Records from a data source:
★ ★ ★
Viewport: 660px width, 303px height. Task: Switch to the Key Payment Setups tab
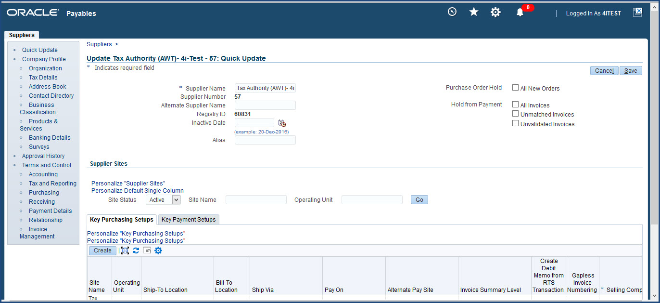pyautogui.click(x=189, y=219)
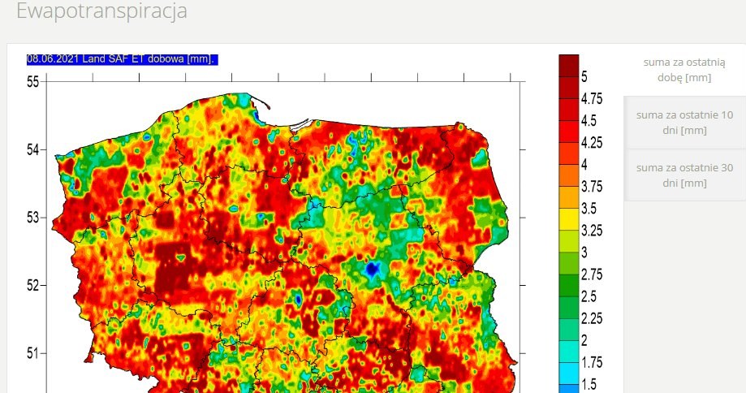Click the 4.25 legend label
Screen dimensions: 746x393
[591, 143]
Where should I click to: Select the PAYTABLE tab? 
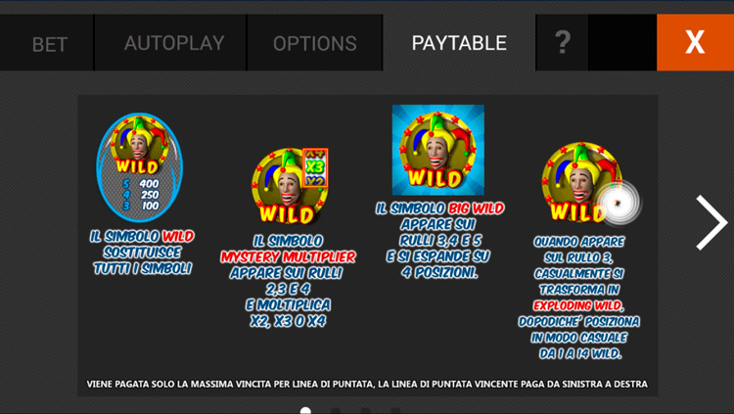point(459,43)
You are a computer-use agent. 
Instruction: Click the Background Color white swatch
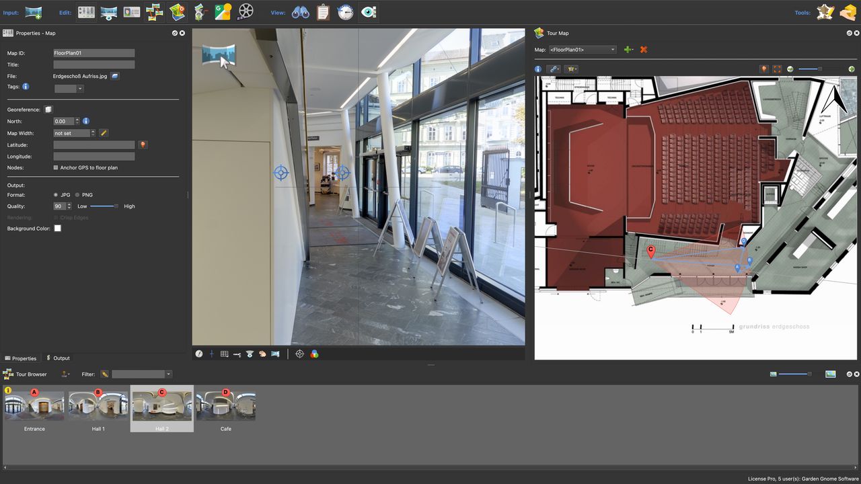58,229
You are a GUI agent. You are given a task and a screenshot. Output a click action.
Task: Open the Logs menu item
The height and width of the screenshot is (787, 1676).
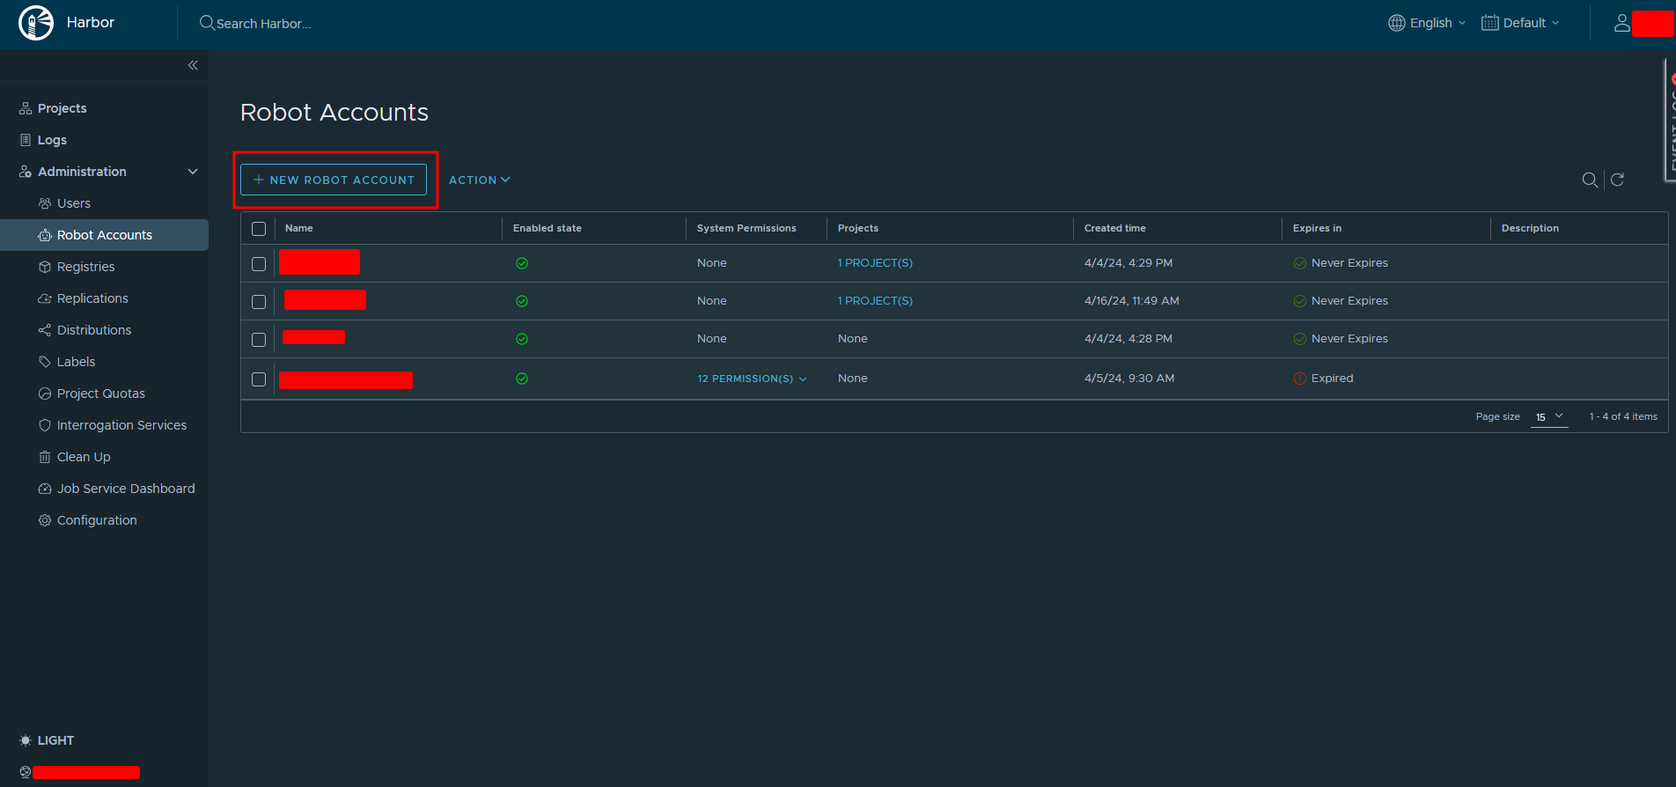(x=52, y=140)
★ ★ ★
#### PROBLEM DESCRIPTION
Once the line holding "The height and" is found, set down that line and every line after it, exactly, through the last line of the records above, omitting pictures.

#### WRITTEN ANSWER
The height and width of the screenshot is (787, 1676).
(x=52, y=140)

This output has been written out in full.